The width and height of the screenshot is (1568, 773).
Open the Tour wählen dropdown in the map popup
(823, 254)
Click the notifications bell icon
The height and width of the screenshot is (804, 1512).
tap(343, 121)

Aim of the task:
Report every line in the listing above that contains the word "width".

Answer to the task:
The width and height of the screenshot is (1568, 773).
The height and width of the screenshot is (804, 1512).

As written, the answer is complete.